Lista de tarefas:
1 - No artigo sobre a política da corrupção, que termos são usados para designar os companheiros de Moro na Lava Jato?
2 - Resuma em poucas frases o parágrafo do artigo sobre a política da corrupção que começa com "Sendo a corrupção algo", mantendo os fatos principais.
3 - Prossiga o artigo sobre a política da corrupção a partir do ponto em que ele para.

======== Trecho do texto

IREE - Instituto para Reforma das Relações entre Estado e Empresa
A POLÍTICA DA CORRUPÇÃO
Boaventura
de Sousa Santos
8 de dezembro de 2021
Causa surpresa nos
meios internacionais que o pré-candidato Sérgio Moro esteja a transformar a sua
entrada na política eleitoral num manifesto de defesa da luta contra a
corrupção. É demasiado evidente que o seu propósito é tentar branquear o seu
infame legado nesta matéria. O fracasso da luta contra a corrupção no Brasil
não começou com Moro, mas aprofundou-se de tal maneira com a conduta deste
magistrado e dos seus acólitos de Curitiba que qualquer intento de o superar
tem forçosamente de significar uma ruptura com tudo o que foi e significou a
Lava Jato. À primeira vista, só por cegueira ou patética ignorância se pode
imaginar que Moro queira centrar o seu crédito político na sua desastrosa e
nefasta conduta.
Sendo a corrupção algo
endémico nas sociedades governadas por neoliberalismo radical, como é o caso do
Brasil neste momento, a luta contra a corrupção deve ser uma bandeira
importante de qualquer candidato que pretenda propor uma alternativa, mesmo
moderada, ao neoliberalismo reinante. Mas para que tal proposta tenha a mínima
credibilidade é essencial que ela signifique uma total ruptura com o desempenho
lavajatista e uma crítica radical dos seus protagonistas. Aliás, tenho
defendido que o lugar destes no actual momento, e depois de tudo o que se soube
e provou, não devia ser na política, mas nas malhas da justiça criminal. Esta
seria a única maneira de reestabelecer a credibilidade do sistema judicial
brasileiro e um contributo importante para travar o deslize autoritário da
democracia para o qual os prosélitos de Curitiba tão decisivamente
contribuíram.
Porquê então todo o afã
do pré-candidato Moro em defender de modo tão incauto o indefensável? São
várias as razões possíveis e talvez só o conjunto delas explique tamanho
dislate. A primeira e mais óbvia é que Moro, ao reconstruir politicamente o seu
legado, quer que ele passe a fazer parte do elenco da política brasileira e, se
assim for, ele deixa de ser a perversão a evitar para se transformar no modelo
a seguir. Esta será também a melhor maneira de eliminar da memória colectiva os
ilícitos disciplinares e criminais que poderão ter sido cometidos por ele e
pelos seus comparsas. A segunda razão é que Moro, enquanto figura política, é
uma criação do intervencionismo dos EUA no continente e no mundo. Não tem,
portanto, outro conteúdo político senão o da “luta contra a corrupção”. Sem
esta luta, é um ser político vazio. Com ela, é um ser político útil aos
interesses norte-americanos.

================
======== Dados fornecidos

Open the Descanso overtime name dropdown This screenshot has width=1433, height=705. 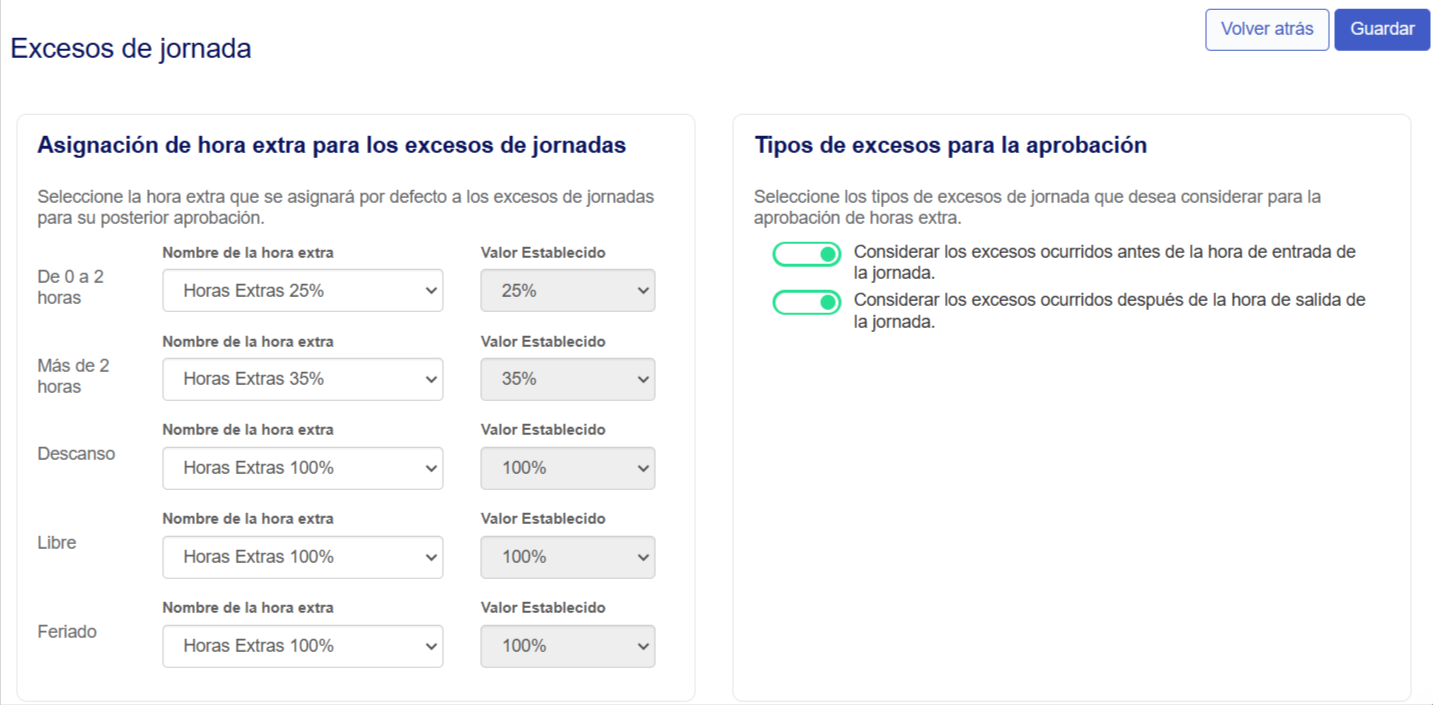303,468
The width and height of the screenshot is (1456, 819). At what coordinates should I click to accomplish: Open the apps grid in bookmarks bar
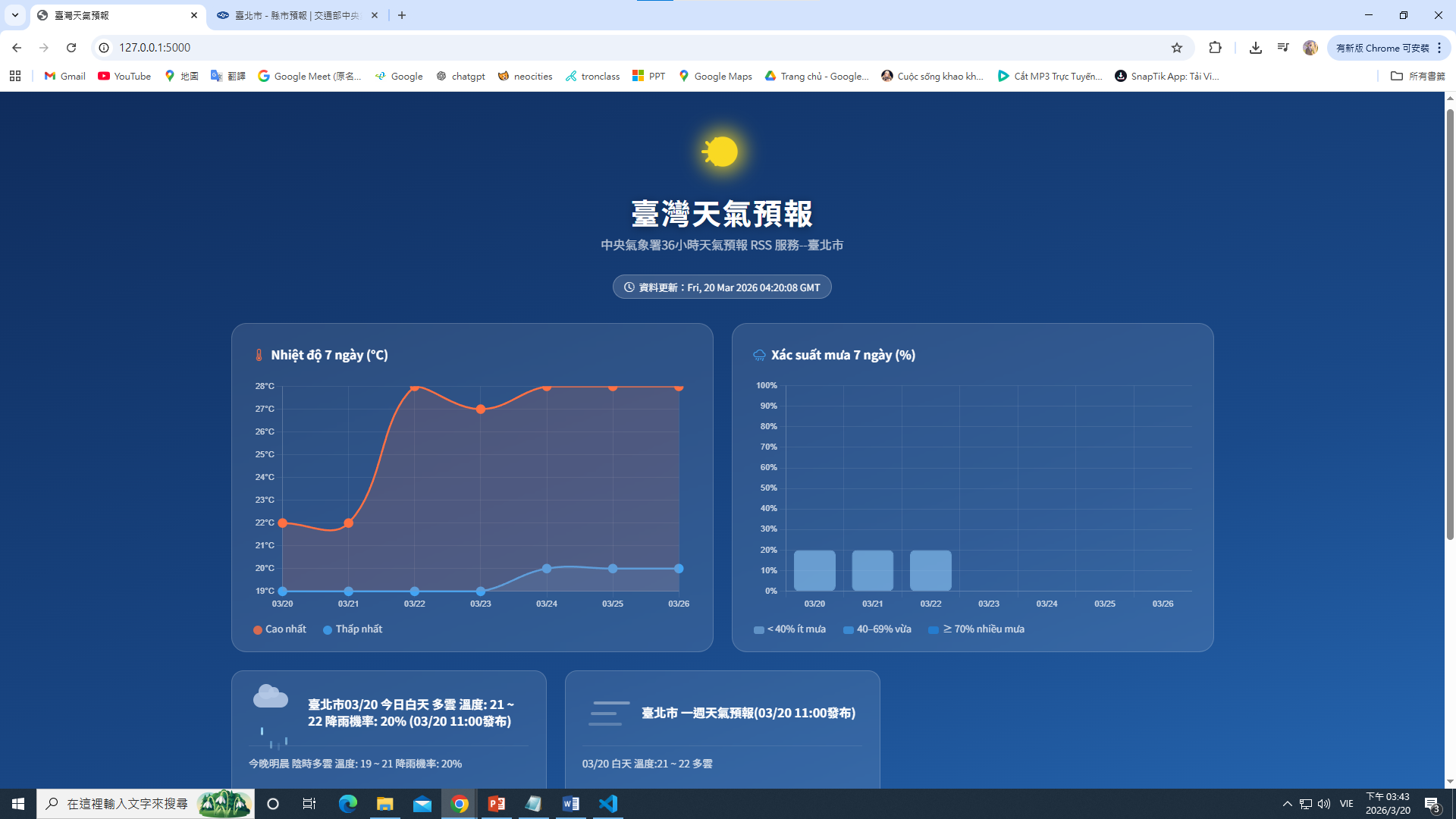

================

Em resposta:
1 -
- acólitos de Curitiba
- prosélitos de Curitiba
- comparsas

2 - A corrupção é endêmica em sociedades sob neoliberalismo radical, como o Brasil atual, por isso combatê-la deve ser uma bandeira de qualquer candidato que proponha uma alternativa a esse modelo. Para ter credibilidade, essa proposta precisa romper totalmente com a Lava Jato e criticar seus protagonistas. O autor defende que o lugar deles é a justiça criminal, não a política. Só assim o sistema judicial recuperaria a credibilidade e se ajudaria a frear o deslize autoritário da democracia.

3 -
A terceira e talvez
mais profunda razão (da qual ele nem sequer se aperceberá dado não parecer ser
dado a exercícios de reflexão) reside em que, ao defender a sua conduta, Moro
afirma uma certa política de corrupção que só pode prosperar se a corrupção na
política continuar. A específica politização da luta contra a corrupção que ele
protagonizou redundou no aprofundamento da corrupção na política, como revelam
os dados recentes da CPI, atingindo, aliás, sectores (forças armadas) que até
agora se afirmavam imunes à corrupção. A mensagem subliminar do seu programa
político é, pois, a de que, com ele, a corrupção na política poderá continuar
sem grande sobressalto, uma vez que a luta contra ela será desenhada para
fracassar nos seus objectivos.
Em face disto e
pensando que o novo ciclo político brasileiro queira dar um combate efectivo à
corrupção, alinho a seguir algumas lições da experiência comparada que
felizmente é diversificada. Só para dar alguns exemplos, aos fracassos da
China, Rússia, Brasil ou Indonésia podem contrapor-se os êxitos de Singapura,
Dinamarca e Finlândia.
A primeira lição é que
a luta contra a corrupção não pode ser política no sentido de que tem de ser
imparcial e não selectiva, não podendo de modo nenhum ser usada como arma
contra opositores políticos. A segunda é que deve assentar em forte vontade
política e num consenso activo dos cidadãos. Só assim será possível canalizar
fundos suficientes para lutar eficazmente. A luta eficaz, que não assente na
vitimização fácil de supostos corruptos e no protagonismo insensato dos seus
perseguidores, é uma luta muito cara e muito exigente (em pessoal e recursos).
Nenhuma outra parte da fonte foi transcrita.